Although the Clarity dataset can offer insights into general economic trends (assuming representative data), it's commonly employed as a supplementary dataset in conjunction with "Attributes" or "BIS."
Once you've made your selection and chosen a specific dataset, you can proceed to explore the data with the assistance of one or more of the following supplementary documents:
- CSV Files: For the 1% datasets, available CSV files provide a swift method to determine the availability of data pertaining to specific features of interest. Corresponding to each .dta file, there are associated CSV files that encompass details like column names, data types, counts of non-null values, percentages of non-null values, counts of distinct values, and lists of distinct values (applicable when the count is less than 10). Additionally, a consolidated Excel file for the entire dataset has been generated for user convenience. You can navigate through individual Excel files based on your desired year or opt for the comprehensive Excel file covering the entire dataset.

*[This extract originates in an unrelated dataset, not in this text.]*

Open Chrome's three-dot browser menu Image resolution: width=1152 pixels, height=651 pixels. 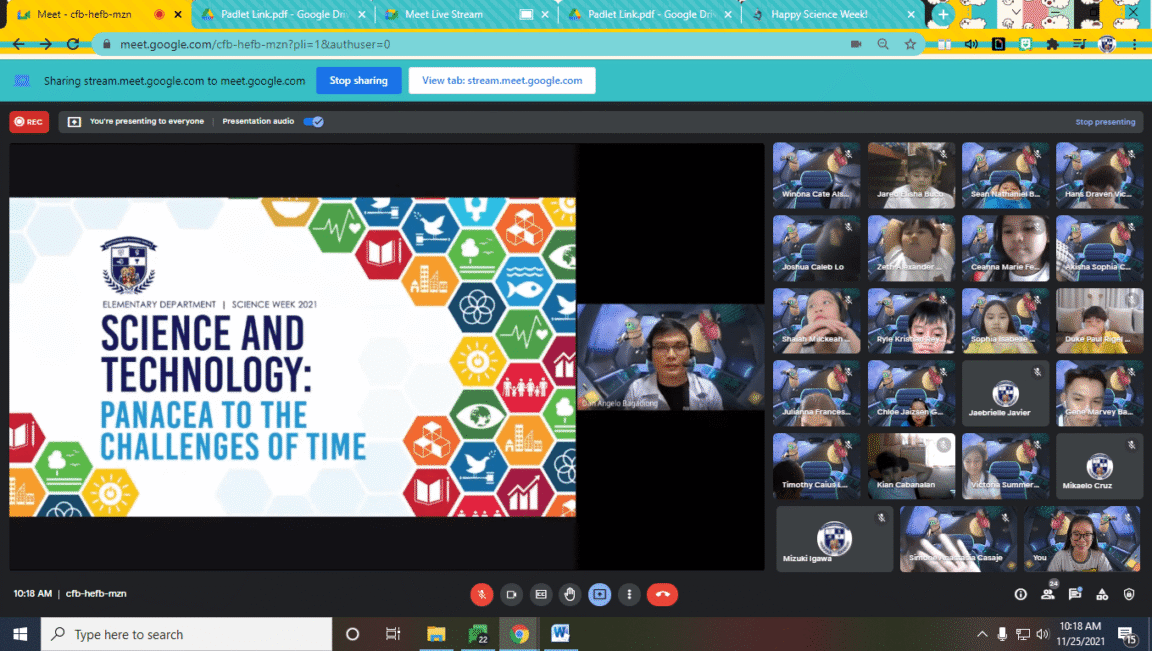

- HTML Files : HTML files created using the SweetViz library are valuable for comprehending the distribution of specific features, the structure of the data frame (size of the dataset), and the breakdown of features into categories, numerical values, and text. This is also beneficial for gaining insights into descriptive statistics.

-
Word Documents: In addition to this Master document, there are four accompanying Word documents, each dedicated to a specific dataset. Additionally, there is another document covering the merged datasets, where a concise data exploration is conducted, incorporating visualizations using Tableau and Python.
-
Jupyter Notebooks: Supplementary Jupyter Notebooks have been prepared to provide insight into exploratory data analysis and visualizations.
-
Other Essential Sources: Apart from the resources mentioned above, we have also referred to the following:
- Webinar held on 5/14/2021
- Experian Documentation
2. Consumer Attributes: Effectively leveraging DSRS Documentation
Let's walk through how to effectively utilize the work done by DSRS in relation to the Attributes dataset.
Step 1: Begin by selecting an area of interest. You can refer to the 'Glossary_of_terms_for_Premier_Attributes.pdf' document for guidance on how they are grouped.

Step 2: For instance, let's assume we're intrigued by the inquiries data and wish to understand how they evolve over time and across their subtypes. To achieve this, navigate to the 'Premier_Glossary.csv' document. This resource provides an extensive list of Premier attributes within the dataset, accompanied by their corresponding definitions.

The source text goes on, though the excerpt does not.